→ **Provided information**

————————

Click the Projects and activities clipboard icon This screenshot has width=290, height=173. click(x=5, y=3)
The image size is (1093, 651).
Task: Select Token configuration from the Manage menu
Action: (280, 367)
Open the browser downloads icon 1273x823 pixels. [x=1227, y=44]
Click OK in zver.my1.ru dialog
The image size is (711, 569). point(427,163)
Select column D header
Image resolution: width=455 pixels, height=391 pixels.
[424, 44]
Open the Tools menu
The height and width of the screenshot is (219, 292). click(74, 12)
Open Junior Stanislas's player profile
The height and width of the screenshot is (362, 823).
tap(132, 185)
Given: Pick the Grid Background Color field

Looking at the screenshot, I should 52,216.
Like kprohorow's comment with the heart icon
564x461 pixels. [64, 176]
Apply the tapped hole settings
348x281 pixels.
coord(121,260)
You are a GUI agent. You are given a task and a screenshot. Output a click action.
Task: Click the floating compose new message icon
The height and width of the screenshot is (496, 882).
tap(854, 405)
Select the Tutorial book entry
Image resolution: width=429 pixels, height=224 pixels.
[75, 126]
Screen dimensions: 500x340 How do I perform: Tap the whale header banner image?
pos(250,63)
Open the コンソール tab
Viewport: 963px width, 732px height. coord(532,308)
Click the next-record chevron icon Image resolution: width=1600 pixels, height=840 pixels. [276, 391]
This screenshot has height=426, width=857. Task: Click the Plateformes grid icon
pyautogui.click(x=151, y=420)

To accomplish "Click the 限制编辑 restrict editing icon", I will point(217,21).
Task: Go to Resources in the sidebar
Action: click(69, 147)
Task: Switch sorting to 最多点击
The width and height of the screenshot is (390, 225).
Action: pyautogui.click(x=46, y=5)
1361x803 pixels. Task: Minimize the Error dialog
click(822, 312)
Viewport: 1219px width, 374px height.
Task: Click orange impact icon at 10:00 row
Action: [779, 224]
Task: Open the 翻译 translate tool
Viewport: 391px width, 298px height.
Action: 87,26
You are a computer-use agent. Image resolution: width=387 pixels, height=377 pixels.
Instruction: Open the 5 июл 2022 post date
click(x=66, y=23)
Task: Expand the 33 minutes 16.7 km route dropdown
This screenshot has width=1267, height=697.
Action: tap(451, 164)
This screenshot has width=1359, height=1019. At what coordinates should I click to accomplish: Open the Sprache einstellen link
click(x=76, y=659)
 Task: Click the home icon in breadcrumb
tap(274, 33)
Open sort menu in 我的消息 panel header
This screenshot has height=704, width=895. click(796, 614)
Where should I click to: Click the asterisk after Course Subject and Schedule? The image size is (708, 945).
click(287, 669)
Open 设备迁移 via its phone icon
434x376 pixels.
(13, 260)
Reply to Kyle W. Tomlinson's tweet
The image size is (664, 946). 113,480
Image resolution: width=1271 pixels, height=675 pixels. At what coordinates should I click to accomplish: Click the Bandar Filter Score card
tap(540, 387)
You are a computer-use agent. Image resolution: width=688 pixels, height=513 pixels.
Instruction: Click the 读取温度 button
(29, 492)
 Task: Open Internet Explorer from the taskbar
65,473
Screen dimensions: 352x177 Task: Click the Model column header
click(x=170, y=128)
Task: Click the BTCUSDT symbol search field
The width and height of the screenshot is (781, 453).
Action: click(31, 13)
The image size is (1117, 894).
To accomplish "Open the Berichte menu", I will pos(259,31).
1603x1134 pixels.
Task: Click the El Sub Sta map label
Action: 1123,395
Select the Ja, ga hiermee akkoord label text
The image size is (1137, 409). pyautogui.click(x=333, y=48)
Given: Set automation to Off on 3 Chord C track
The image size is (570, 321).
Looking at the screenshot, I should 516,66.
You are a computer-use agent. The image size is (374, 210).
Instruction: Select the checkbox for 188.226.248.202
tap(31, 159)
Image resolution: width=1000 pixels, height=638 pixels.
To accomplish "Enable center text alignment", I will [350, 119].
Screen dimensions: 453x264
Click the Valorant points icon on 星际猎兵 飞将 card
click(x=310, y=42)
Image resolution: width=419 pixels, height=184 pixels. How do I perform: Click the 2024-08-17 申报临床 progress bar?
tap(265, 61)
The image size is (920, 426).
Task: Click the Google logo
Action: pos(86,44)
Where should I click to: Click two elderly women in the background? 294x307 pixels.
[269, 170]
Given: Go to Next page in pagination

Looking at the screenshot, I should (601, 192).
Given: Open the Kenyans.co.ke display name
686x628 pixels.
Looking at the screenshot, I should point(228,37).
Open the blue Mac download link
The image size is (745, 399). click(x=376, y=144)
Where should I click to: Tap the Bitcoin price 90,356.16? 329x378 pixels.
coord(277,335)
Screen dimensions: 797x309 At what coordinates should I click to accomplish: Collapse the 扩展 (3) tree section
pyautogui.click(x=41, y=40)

————————

Copy each line of the records above that carries the word "agent".

You are a GUI agent. You are given a task and a screenshot. Output a click action.
You are a computer-use agent. Image resolution: width=387 pixels, height=377 pixels.
You are a computer-use agent. Image resolution: width=688 pixels, height=513 pixels.
You are a computer-use agent. The image size is (374, 210).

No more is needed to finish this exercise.